Aylan Kurdi fuyait la guerre qui ravage son pays avec sa famille. Son grand frère, Ghalib, âgé de cinq ans, aurait aussi péri dans le naufrage. Son corps a également été repêché, ainsi que celui de leur mère et d’un troisième enfant noyé. Au total, les autorités turques auraient retrouvé une douzaine de corps. Cet été, des dizaines de milliers de Syriens fuyant la guerre ont gagné la côte égéenne de la Turquie pour rejoindre la Grèce, porte d’entrée de l’Europe. Selon les agences humanitaires, sur le seul mois d’août, près de 2 000 personnes ont effectué quotidiennement la courte traversée entre les côtes turques et les îles grecques sur des embarcations pneumatiques.

« Quand je l’ai vu, je suis restée figée »

La journaliste à l’origine des photos du petit Aylan a confié jeudi avoir été « glacée » lorsqu’elle a aperçu son petit corps sans vie échoué sur la plage de la station balnéaire.

« Quand je l’ai vu, je suis restée figée, glacée. Il n’y avait malheureusement plus rien à faire pour cet enfant. J’ai fait mon métier« , a témoigné la photographe de l’agence de presse privée Dogan, Nilüfer Demir, sur la chaîne d’information CNN-Türk.

Lire : Que pensent les turcs de la mort du petit Aylan

« Nous nous baladons régulièrement sur ces plages depuis quelques mois. Mais hier c’était différent. Nous avons d’abord vu le corps inanimé du plus petit garçon, puis celui de son frère aîné. En les photographiant, j’ai simplement voulu refléter le drame de ces gens« , a-t-elle ajouté avec pudeur.

La journaliste a ajouté que le corps de son frère, Galip, cinq ans, et celui de leur mère, Rehan, ont été retrouvés sur la même plage.

Cette famille syrienne souhaitait rejoindre le Canada (qui d’ailleurs avait refusé la demande d’asile du petit Aylan), où certains de leurs proches sont déjà établis, a rapporté la presse canadienne.
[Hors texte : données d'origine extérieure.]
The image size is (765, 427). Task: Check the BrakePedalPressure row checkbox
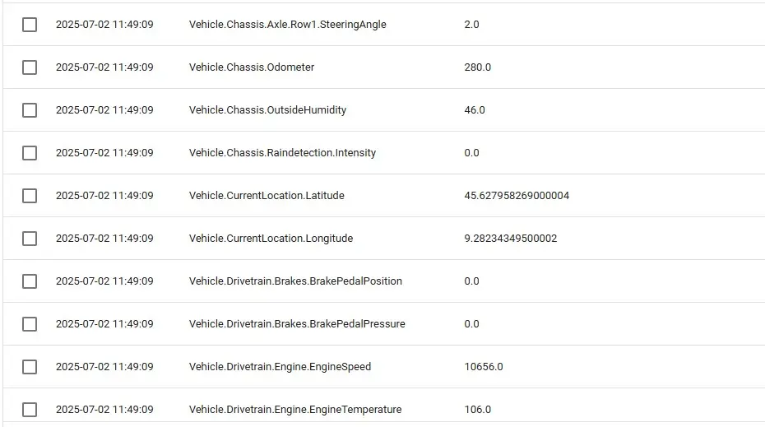[30, 324]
Selon l’édition en ligne du Ottawa Citizen qui cite une proche, le père de cette famille, Abdullah, qui a survécu au naufrage, avait confié vouloir rentrer à Kobané pour y enterrer sa femme et ses deux enfants…. C’est ce qui a été fait hier….
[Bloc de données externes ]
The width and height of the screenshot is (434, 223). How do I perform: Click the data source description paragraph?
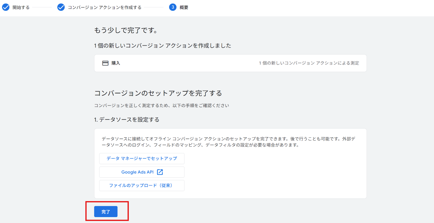pyautogui.click(x=228, y=142)
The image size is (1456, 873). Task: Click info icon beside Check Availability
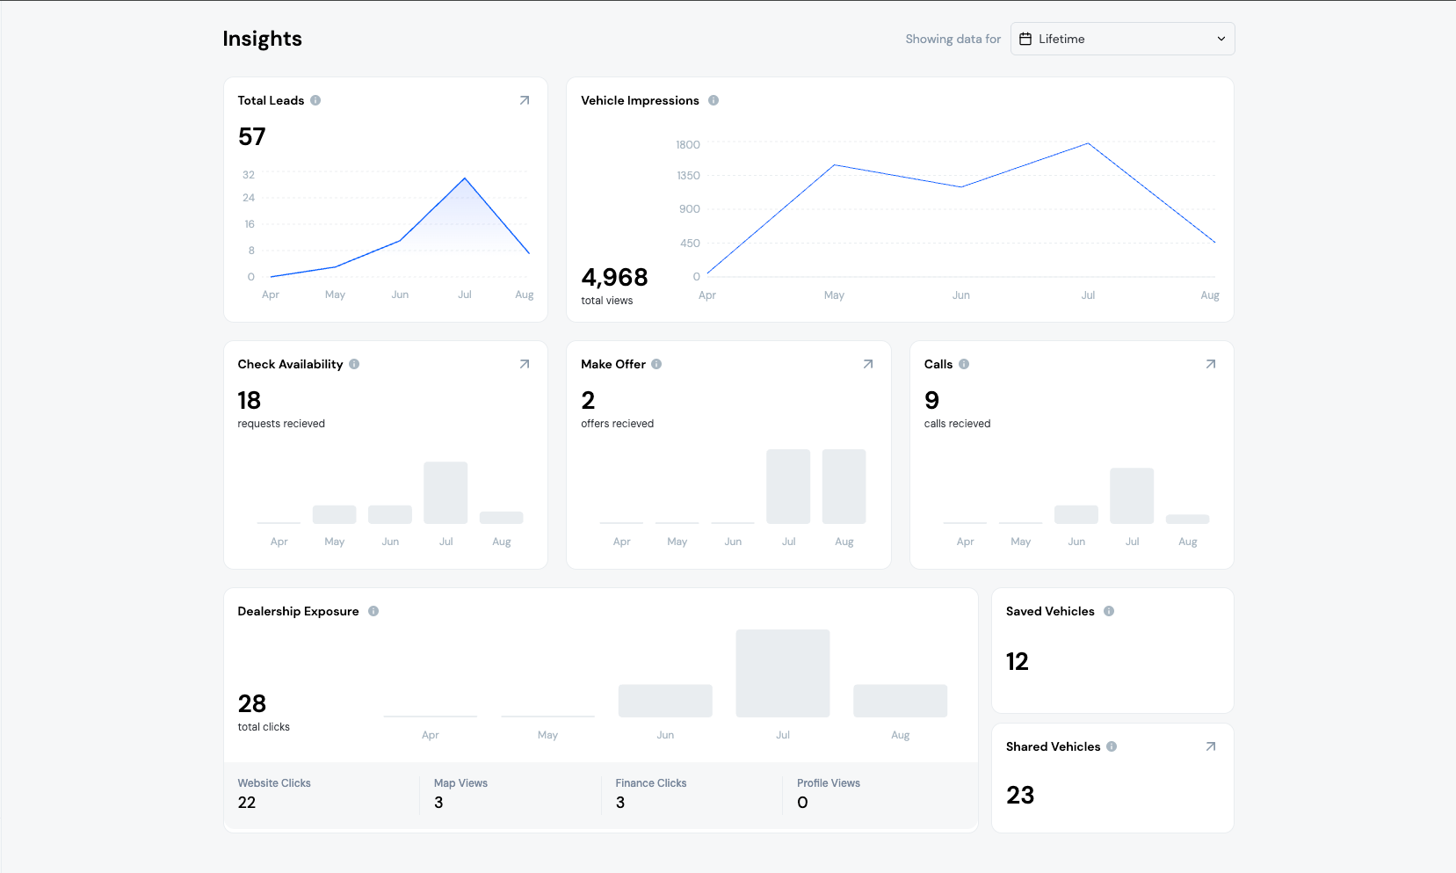click(354, 364)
Les images chocs des deux enfants noyés ont fait le tour du monde, elles ont été relayées par les réseaux sociaux et largement reprises par la presse européenne, enfin sauf la presse française qui apparement s’est plantée.

« Jamais je n’ai pensé que ces images feraient un tel effet« , a affirmé Nilüfer Demir, expliquant avoir déjà photographié des migrants noyés sur les plages turques.

Est-ce qu’une image va changer les mentalités ? Certains pensent que oui, d’autres ce rappel comment l’humain à la mémoire courte. Ce qui est sûr c’est que cet événement n’a pas laissé indifférent même dans l’absurde comme pour ce tweet d’Arno Klarsfeld….

« @JeromeGuedj: Bravo, @arnoklarsfeld, bel effort vous aussi, Palme d’Or donc du tweet le plus indigne #Mepris #Ignorance #Honte » lui a répondu un twittos.

Et en France ? Les Français ont été émus… Nous avons été émus mais pas au point d’acceuillir ces malheureux si l’on se référe à un sondage fait par le Figaro. La question posée était « la photo du jeune enfant syrien noyé modifie-t-elle votre vision de la crise des migrants ? »… Réponse sur 991 votants (ce qui bien sûr ne reflète pas la vision de tous les Français) seulement 15% ont répondu oui !!!

Lire : Ces Français tendent la main aux migrants

Pour finir qu’en est-il des pays arabes et de ceux qui sont les plus riches ? Hé bien regardez la carte !!! C’est un peu vide dans le sud vous trouvez pas…

Des suspects déjà dans la boîte…

Ils sont de nationalité syrienne, âgés de 30 à 41 ans. Quatre personnes ont été formellement accusées par un tribunal de la station balnéaire turque de Bodrum (sud-ouest) d’homicides involontaires et de « trafic d’immigrants » a rapporté la presse locale. Ils ont été écroués et placés en détention jusqu’à leur procès, a précisé le quotidien turc Hürriyet.